The single most effective PPH-prevention strategy. Components:

  1. Prophylactic uterotonicoxytocin 10 IU IM within 1 minute of delivery (drug of choice). Heat-stable carbetocin is a WHO-recommended alternative where cold-chain is poor.
  2. Controlled cord traction (with counter-traction on the uterus — Brandt-Andrews).
  3. Delayed cord clamping + uterine massage after placental delivery.

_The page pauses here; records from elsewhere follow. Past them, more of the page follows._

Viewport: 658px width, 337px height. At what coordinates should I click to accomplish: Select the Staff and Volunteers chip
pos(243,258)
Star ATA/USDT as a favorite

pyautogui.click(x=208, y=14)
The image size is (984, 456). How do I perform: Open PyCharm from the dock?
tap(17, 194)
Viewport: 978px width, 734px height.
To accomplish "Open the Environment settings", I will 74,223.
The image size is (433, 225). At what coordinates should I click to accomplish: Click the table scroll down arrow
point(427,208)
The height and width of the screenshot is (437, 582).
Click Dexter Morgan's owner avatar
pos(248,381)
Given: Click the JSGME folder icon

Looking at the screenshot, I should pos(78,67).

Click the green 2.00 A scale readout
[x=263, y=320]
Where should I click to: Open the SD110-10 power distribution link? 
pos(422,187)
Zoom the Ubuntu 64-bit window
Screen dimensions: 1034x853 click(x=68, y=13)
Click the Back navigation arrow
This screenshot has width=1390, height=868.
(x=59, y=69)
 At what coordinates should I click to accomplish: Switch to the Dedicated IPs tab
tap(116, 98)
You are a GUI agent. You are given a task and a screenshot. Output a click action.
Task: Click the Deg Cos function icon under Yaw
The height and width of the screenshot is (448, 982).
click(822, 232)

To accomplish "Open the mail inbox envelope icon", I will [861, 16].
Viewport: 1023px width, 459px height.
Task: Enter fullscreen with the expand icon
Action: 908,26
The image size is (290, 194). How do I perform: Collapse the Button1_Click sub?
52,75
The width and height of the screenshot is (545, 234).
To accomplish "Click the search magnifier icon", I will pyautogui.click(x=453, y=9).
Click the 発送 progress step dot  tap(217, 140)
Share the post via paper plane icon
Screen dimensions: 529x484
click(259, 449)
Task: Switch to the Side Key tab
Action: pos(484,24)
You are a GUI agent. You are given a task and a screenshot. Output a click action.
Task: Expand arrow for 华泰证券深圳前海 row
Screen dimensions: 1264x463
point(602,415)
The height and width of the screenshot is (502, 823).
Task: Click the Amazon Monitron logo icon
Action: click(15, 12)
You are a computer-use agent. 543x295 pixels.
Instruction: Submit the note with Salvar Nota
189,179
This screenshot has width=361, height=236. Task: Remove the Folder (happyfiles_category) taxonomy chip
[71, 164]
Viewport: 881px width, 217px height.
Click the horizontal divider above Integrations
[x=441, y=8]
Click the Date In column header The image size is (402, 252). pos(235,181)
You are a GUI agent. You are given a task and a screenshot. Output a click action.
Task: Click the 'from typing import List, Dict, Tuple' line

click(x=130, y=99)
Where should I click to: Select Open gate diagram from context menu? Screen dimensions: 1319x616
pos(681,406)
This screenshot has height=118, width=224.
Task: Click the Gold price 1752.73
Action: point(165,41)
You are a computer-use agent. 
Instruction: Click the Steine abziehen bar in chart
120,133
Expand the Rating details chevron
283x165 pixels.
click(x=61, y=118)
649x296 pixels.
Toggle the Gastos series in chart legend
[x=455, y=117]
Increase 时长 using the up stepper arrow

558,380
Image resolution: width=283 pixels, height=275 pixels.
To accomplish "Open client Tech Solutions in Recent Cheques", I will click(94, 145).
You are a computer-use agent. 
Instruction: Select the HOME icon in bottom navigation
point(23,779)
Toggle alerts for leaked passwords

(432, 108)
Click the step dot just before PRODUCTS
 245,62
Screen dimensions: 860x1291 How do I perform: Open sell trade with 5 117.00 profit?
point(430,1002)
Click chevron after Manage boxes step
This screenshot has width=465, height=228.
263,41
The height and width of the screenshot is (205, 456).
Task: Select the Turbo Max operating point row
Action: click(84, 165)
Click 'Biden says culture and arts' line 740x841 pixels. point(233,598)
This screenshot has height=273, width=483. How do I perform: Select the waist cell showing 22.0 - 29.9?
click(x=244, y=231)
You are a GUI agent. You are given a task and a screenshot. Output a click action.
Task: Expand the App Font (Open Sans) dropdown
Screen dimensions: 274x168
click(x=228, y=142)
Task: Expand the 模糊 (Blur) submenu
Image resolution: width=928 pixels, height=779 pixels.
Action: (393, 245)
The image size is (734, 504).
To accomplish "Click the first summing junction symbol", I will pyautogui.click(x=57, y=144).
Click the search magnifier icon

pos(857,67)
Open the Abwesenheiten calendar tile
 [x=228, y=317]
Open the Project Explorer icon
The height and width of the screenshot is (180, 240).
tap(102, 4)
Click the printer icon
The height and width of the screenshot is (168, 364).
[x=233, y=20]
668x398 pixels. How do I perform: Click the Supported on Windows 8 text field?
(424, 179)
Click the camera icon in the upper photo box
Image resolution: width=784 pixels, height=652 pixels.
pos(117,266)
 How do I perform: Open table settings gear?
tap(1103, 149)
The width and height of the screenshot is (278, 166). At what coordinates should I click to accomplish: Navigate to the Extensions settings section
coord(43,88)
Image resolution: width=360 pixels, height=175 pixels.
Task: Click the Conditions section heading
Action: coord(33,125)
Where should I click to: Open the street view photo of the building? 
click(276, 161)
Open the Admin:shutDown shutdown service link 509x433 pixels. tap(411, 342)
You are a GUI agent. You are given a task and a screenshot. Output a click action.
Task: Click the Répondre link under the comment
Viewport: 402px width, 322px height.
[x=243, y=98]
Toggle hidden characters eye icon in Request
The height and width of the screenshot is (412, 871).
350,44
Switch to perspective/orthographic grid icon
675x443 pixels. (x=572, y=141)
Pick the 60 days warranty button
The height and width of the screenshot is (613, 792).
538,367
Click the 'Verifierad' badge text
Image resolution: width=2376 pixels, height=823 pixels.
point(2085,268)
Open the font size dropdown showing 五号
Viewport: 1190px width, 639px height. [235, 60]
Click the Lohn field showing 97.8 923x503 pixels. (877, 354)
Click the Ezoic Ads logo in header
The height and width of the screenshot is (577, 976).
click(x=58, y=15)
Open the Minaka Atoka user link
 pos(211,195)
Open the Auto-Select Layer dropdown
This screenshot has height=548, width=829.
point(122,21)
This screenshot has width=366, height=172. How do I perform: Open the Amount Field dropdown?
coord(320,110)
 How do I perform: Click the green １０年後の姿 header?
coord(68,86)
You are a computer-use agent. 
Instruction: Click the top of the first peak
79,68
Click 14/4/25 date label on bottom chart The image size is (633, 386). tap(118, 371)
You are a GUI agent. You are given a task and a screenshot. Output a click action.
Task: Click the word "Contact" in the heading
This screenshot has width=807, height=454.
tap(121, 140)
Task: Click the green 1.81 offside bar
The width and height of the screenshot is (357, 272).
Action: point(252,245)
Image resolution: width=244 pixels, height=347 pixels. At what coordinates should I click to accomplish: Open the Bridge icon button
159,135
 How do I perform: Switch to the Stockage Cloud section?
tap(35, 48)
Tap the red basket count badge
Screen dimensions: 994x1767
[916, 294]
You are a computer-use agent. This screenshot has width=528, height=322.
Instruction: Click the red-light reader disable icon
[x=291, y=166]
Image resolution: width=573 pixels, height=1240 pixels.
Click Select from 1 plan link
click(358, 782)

High-yield: The most important component of AMTSL is the prophylactic uterotonic (oxytocin); AMTSL reduces PPH risk by ~60%.

Complications

  • Hypovolaemic shock, acute kidney injury (acute tubular necrosis).
  • DIC from consumption + dilution.
  • Sheehan syndrome — postpartum pituitary necrosis from hypotension; presents with failure of lactation (earliest), amenorrhoea, hypothyroidism, adrenal insufficiency.
  • Transfusion reactions, TRALI, hypothermia, hypocalcaemia ("citrate toxicity").
  • ARDS, multi-organ dysfunction; maternal death.
  • Loss of fertility after hysterectomy; psychological sequelae.

Key Differentials

Presentation Likely cause Discriminator
Soft boggy uterus, brisk bleed Atony Uterus relaxes; responds to massage/uterotonics
Firm uterus, continuous trickle bright-red Trauma (laceration) Well-contracted fundus; visible tear on inspection
Shock disproportionate to visible loss + mass at introitus Uterine inversion Fundus not palpable abdominally
Bleeding with non-clotting blood, oozing from puncture sites Coagulopathy/DIC Low fibrinogen, deranged PT/aPTT
Bleeding day 7–14, fever, tender uterus Secondary PPH (RPOC/endometritis) USG shows retained products
Delivered placenta but bleeding persists Retained cotyledon / succenturiate lobe Inspect placenta for missing pieces / torn vessels

Recently asked / exam angle

  • Single-best-answer on the uterotonic ladder: "Which is contraindicated in an asthmatic with PPH?" → Carboprost. "Contraindicated in pre-eclampsia?" → Methylergometrine.
  • Management sequence questions: given failed oxytocin + ergometrine, next step → carboprost; failed medical therapy → balloon tamponade / B-Lynch before vascular ligation; hysterectomy is last.
  • Definition/threshold MCQs: ≥500 mL vaginal, ≥1000 mL CS.
  • Drug of choice for prophylaxis in AMTSL → oxytocin (carbetocin where cold chain fails).
  • WOMAN trial / tranexamic acid — give within 3 hours, 1 g IV.
  • Internal iliac ligation — ligate the anterior division; mechanism = reduces pulse pressure.
  • Sheehan syndrome as a delayed complication — earliest feature = failure of lactation.
  • Uterine inversion — replace before removing placenta; Johnson manoeuvre.
  • Commonest cause: primary = atony; secondary = retained products.
  • Fibrinogen as the best lab predictor of severe PPH.

Rapid revision

  1. PPH thresholds: ≥500 mL vaginal, ≥1000 mL CS, within 24 h = primary.
  2. 4 Ts: Tone (70%, commonest) > Trauma > Tissue > Thrombin.
  3. Soft boggy uterus = atony; firm uterus + bleeding = trauma.
  4. First-line uterotonic = oxytocin; prophylaxis in AMTSL = oxytocin 10 IU IM.
  5. Methylergometrine contraindicated in hypertension/pre-eclampsia.
  6. Carboprost (PGF2α) contraindicated in asthma.
  7. Tranexamic acid 1 g IV within 3 h (WOMAN trial) cuts bleeding deaths.
  8. Surgical step-up: bimanual compression → balloon tamponade → B-Lynch → uterine artery (O'Leary) → internal iliac (anterior division) → embolisation → hysterectomy.
  9. B-Lynch = brace compression suture (1997); good for atony responsive to compression.
  10. Placenta accreta → do not pull; proceed to hysterectomy.
  11. Uterine inversion → replace first (Johnson manoeuvre), uterotonics after, never remove placenta first.
  12. Delayed complication of hypovolaemic PPH = Sheehan syndrome (failure of lactation first); secondary PPH (day 7–14) commonest cause = retained products + endometritis.